2016-17 scholarship recipient:
2015-16 scholarship recipient:
Elisa Tran has always found fulfillment in assisting children and younger students and, correspondingly, she pursued a career in pediatrics at the University of Washington. Elisa participated in the UW Dream Project, serving as a mentor, leading weekly lectures, and providing support to others, particularly underserved youth, in understanding health issues. She will use her education to serve as a role model, supporting others in pursuing their educations in STEM fields, and helping young women to reach their full potential.
2014-15 scholarship recipient:
2013-14 scholarship recipient:
Christine Kimiko Ito majored in early childhood and family studies at the University of Washington with plans to continue on to earn a master’s degree in education and to pursue a career as an elementary school teacher. Christine demonstrated the values and high standards of the Woman’s Century Club in her excellence in the classroom and beyond. She has served as an educator’s intern at MOHAI and been a literacy volunteer in tribal communities in Washington State through alternative spring break programs. Christine was well recommended for the club’s scholarship. Her letter of reference from a program adviser at the UW stated that Christine “not only wants to be an educator, she aspires to be a truly remarkable presence in the lives of the young people with whom she works. Christine accomplishes it all with high scholastic ability as well; I am consistently impressed by her pursuit of knowledge and dedication to academic achievement by her quarterly presence on the Dean’s List. I can honestly say that I have never met anyone with the drive, patience and creativity that Christine brings to this journey.” Christine stated that her ambition in life is to teach, motivate, and “nurture our upcoming generation with warmth, compassion, cultural appreciation, life-long learning, and multiplication tables–of course.” In addition to her busy schedule of academic and social-action activities and holding three jobs, Christine was crowned “Japanese Queen of Washington” in May 2013 and represented the Seattle Japanese community in the Seafair Scholarship Program over the past summer.
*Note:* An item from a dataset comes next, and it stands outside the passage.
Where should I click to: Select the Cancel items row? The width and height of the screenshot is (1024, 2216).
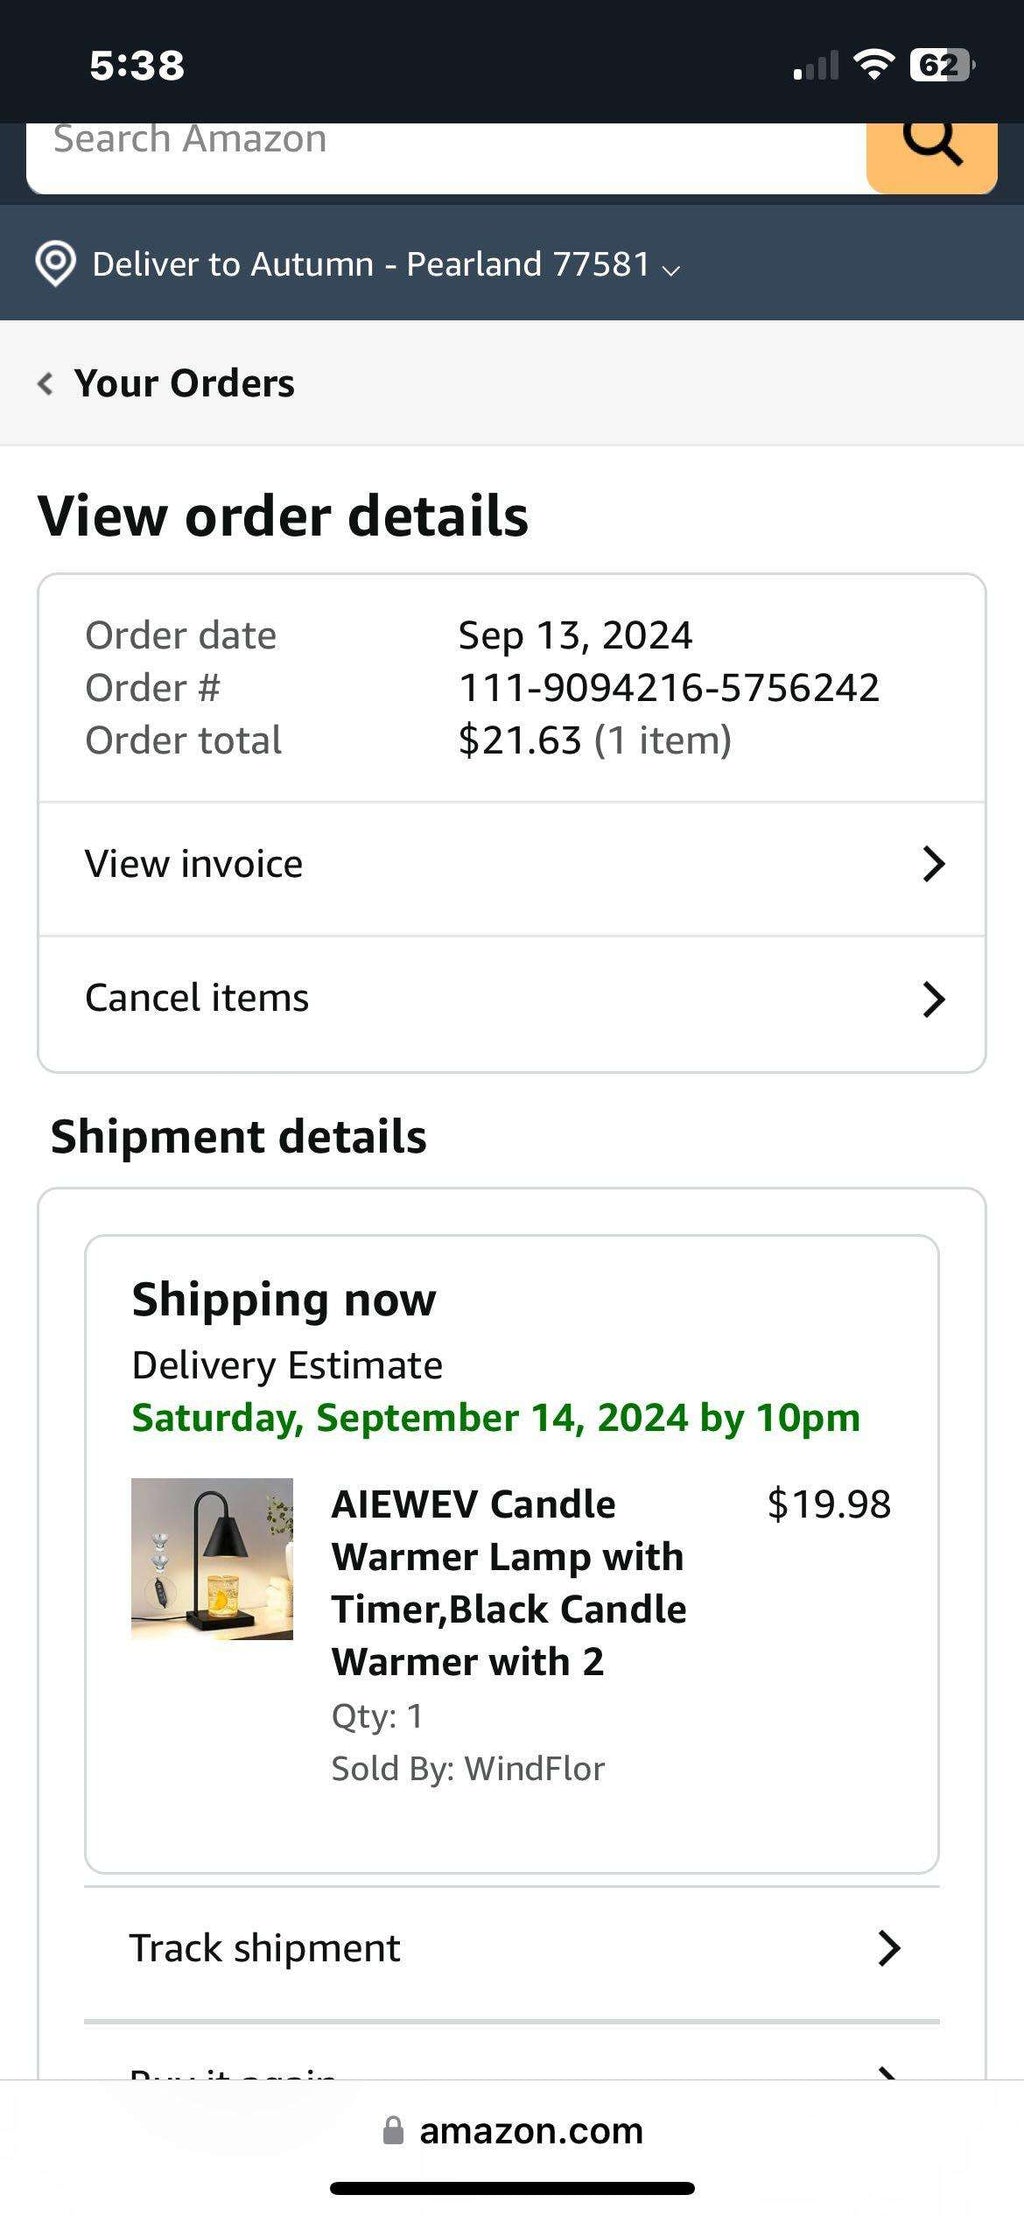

2012-13 scholarship recipient:
Emma Louise McAleavy studied history at Seattle University. Her interest is in a career in social work and mental health counseling and has interned as a domestic violence victims’ advocate with the Seattle Prosecuting Attorney’s office, where she helped victims petition for protection orders, listened to their stories, and helped them understand their legal options. “A passion for empowering women goes hand in hand with my passion for mental health,” Emma wrote in her application.
2011-12 scholarship recipient:
Maria Reyes studied business at the University of Washington, majoring in marketing with an international specialty in Japanese. Maria’s career goal is to be “a marketing medium between Japanese and American businesses.” Japan’s workforce is male-dominated, so businesswomen are stereotypically seen as pink-collar workers. To overcome this stereotype, she wants to build up her credibility in order to work with Japanese business clients. Her training in the UW’s Certificate of International Studies in Business (CISB) program will help her gain a deeper understanding of international marketing, network with the Japanese business community, improve her Japanese language proficiency, and develop cross-cultural business skills by studying abroad.
2010-11 scholarship recipient:
Alexandra (Ali) Kyrimis studied nursing at Seattle University and wants to play a part in providing health care that is affordable to all. “I am only an individual, but it takes the passion of one person to make a change in any situation,” she wrote in her application. Ali has volunteered at Childhaven, which works with abused and neglected preschoolers; Treehouse Wearhouse, which provides foster youth with school supplies and clothing; and the King County Juvenile Detention Center. In the summer of 2010 she traveled to Vietnam with the Global Impact Organization, providing medical care to remote villages. “For many of these people, it will be the only time in their life that they will be seen by a medical provider, and I want to help them”.